For the last few weeks, I’ve been working on a chapter. One chapter. I mean, one chapter, for weeks — that’s plural, more than one, weeks!
Here’s what happened. I’m working on a book on leadership, working with a major author who has held White House positions and Harvard directorships and all sorts of major stuff and such. The finished draft was due this fall; we finished the finished draft. Met with the editor, a wonderful and brilliant man, with whom I’ve worked before and I trust implicitly and totally. He liked the manuscript, liked it a lot — but Chapter 1 had to go. Part of it worked, but the truth was, we pretty much needed to scrap it and write a new Chapter 1.
He was absolutely right: we did.
So we started. But the thing would not cooperate.
For the last few weeks, I’ve been applying myself to an exercise that has felt very much like what it must feel like to be an ant taking a stroll and suddenly finding oneself hip-deep in a tureen of molasses.
Toward the end of the day, Ana would call down to my office: “How’s it going?” she would say, cheerily, encouragingly, believing-in-me-utterlyly. “Good,” I would reply—most unconvincingly.

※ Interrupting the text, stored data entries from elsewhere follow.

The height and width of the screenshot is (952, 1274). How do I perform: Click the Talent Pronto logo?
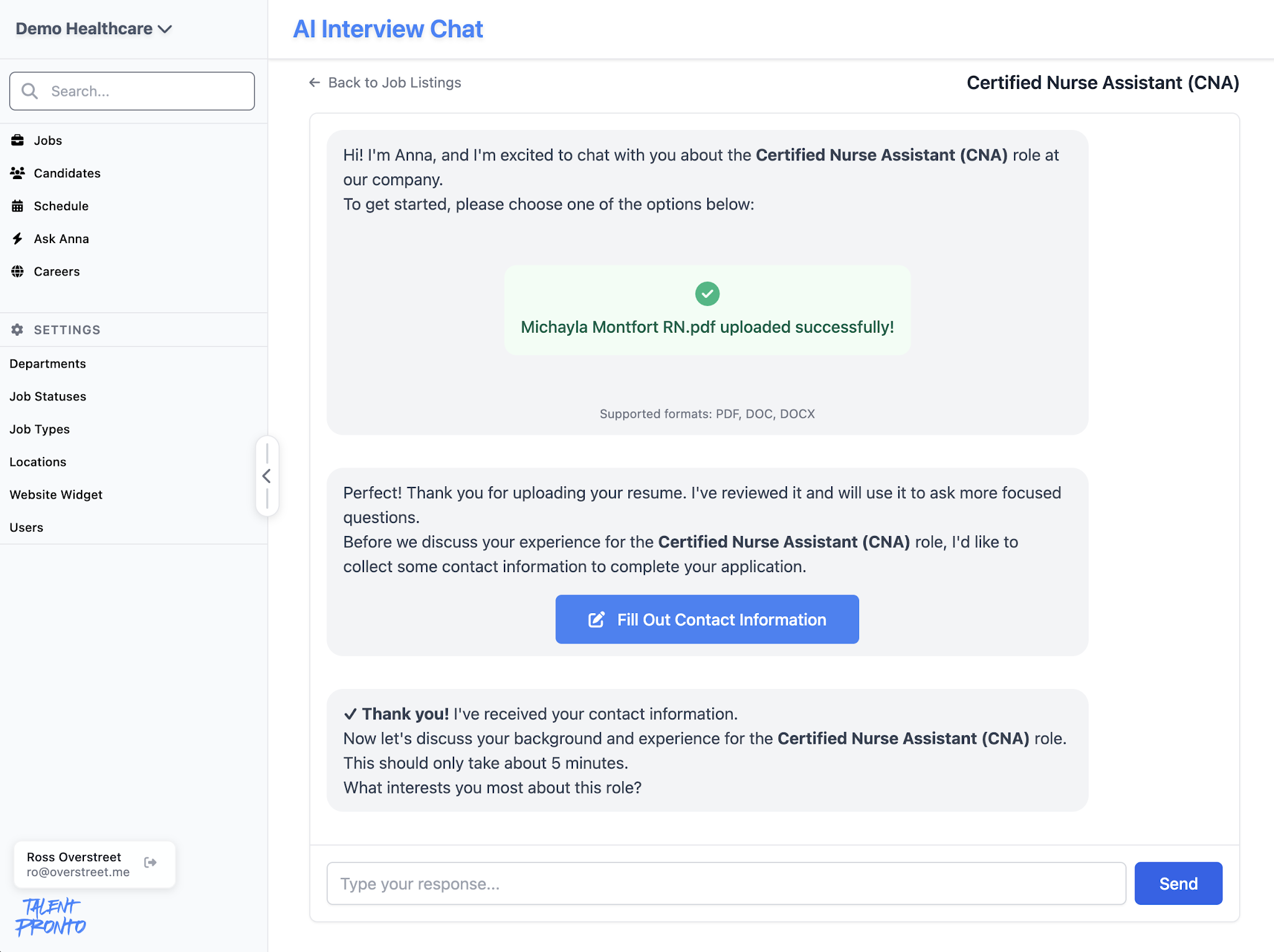point(50,917)
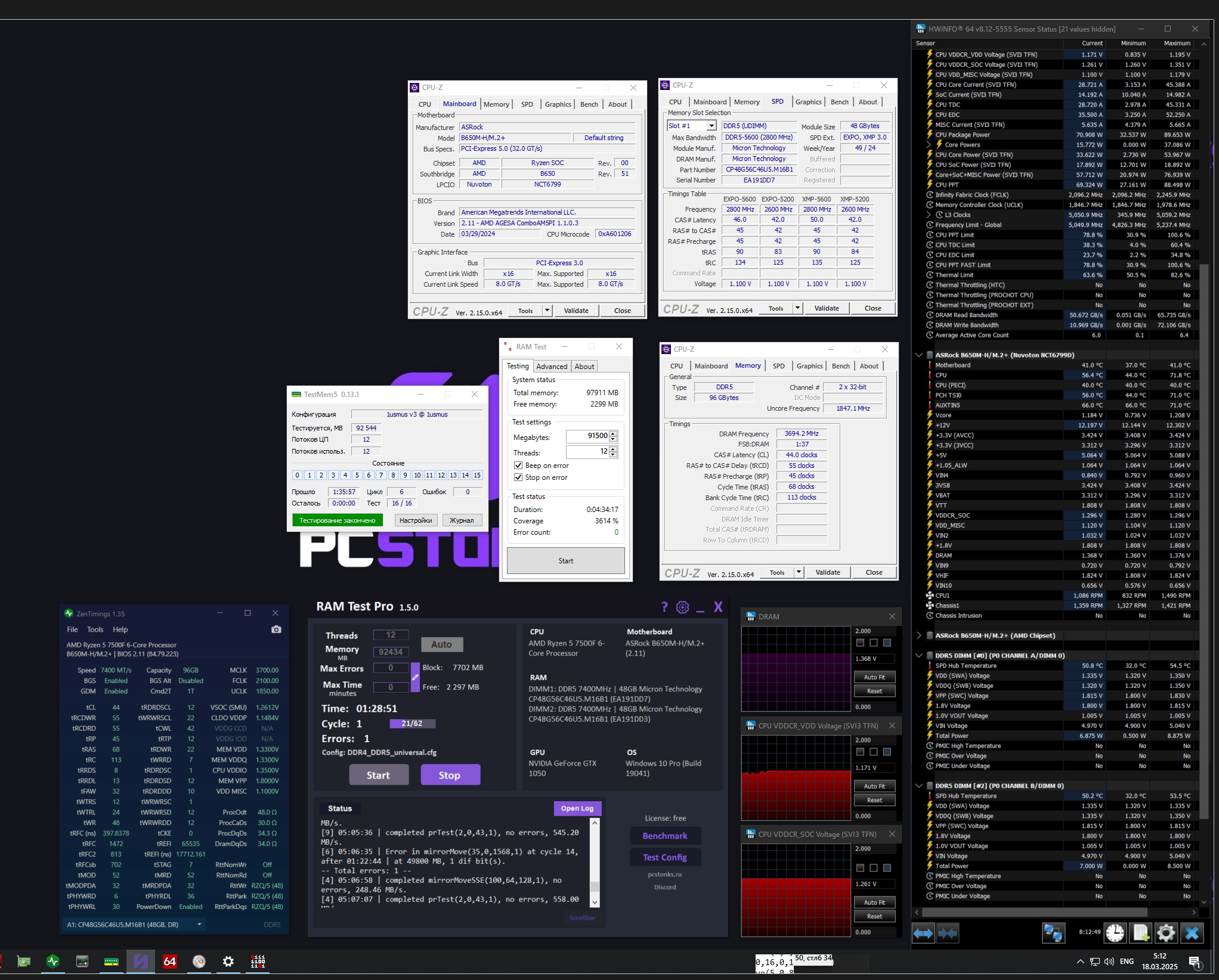The width and height of the screenshot is (1219, 980).
Task: Click the HWiNFO logging start sheet icon
Action: 1140,933

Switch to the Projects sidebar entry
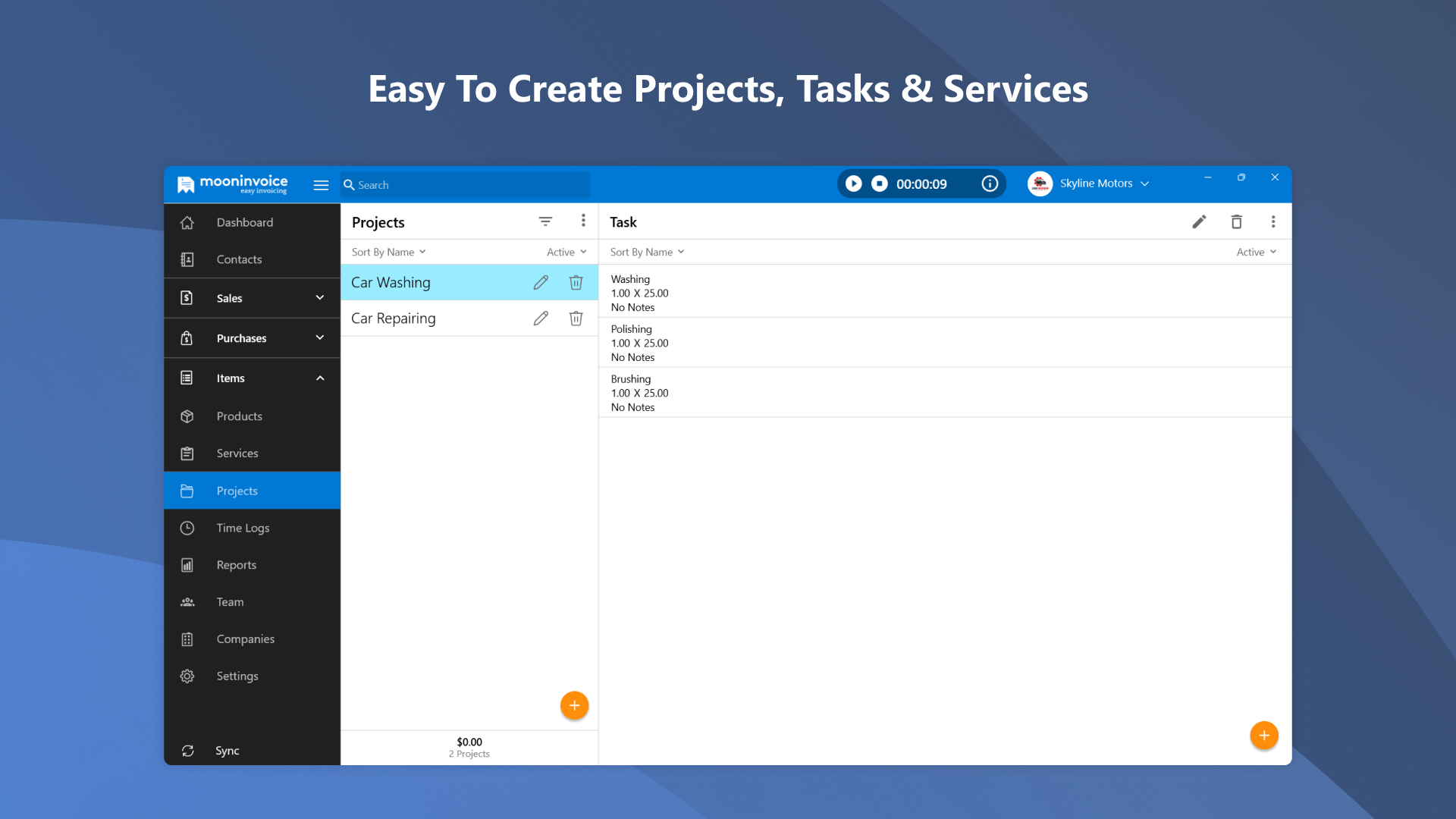coord(236,490)
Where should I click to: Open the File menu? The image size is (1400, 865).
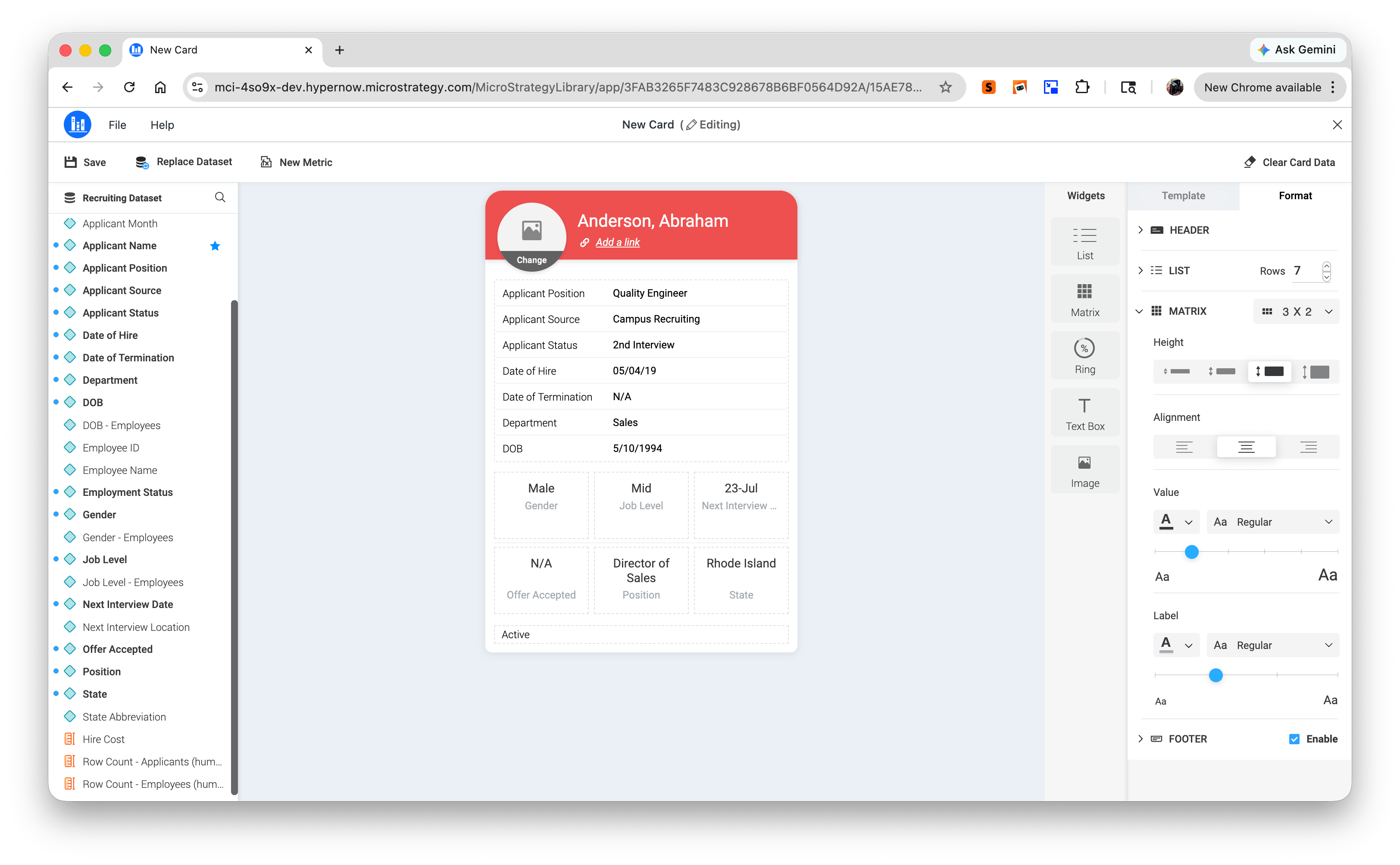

At dinner I would tell the truth: “I made progress … I think. But progress measured in inches.” And what I needed, as we both knew, was progress not in inches, not in yards, but in miles.
So every day, a few more inches.
And then last night, something wild happened: miles.
It started to feel like it was going somewhere, like we might actually have some flow to this thing. And tonight, it’s finished. Just wrote the last word—at midnight.
You probably will not see this book or read this chapter till a year from now — but when you do, remember this moment, because it’s when Page 1 started to work.
Mark Twain once said, “The difference between the right word and the almost right word is the difference between lightning and the lightning bug.”
Yesterday I had lightning bug. Today I think I hit lightning.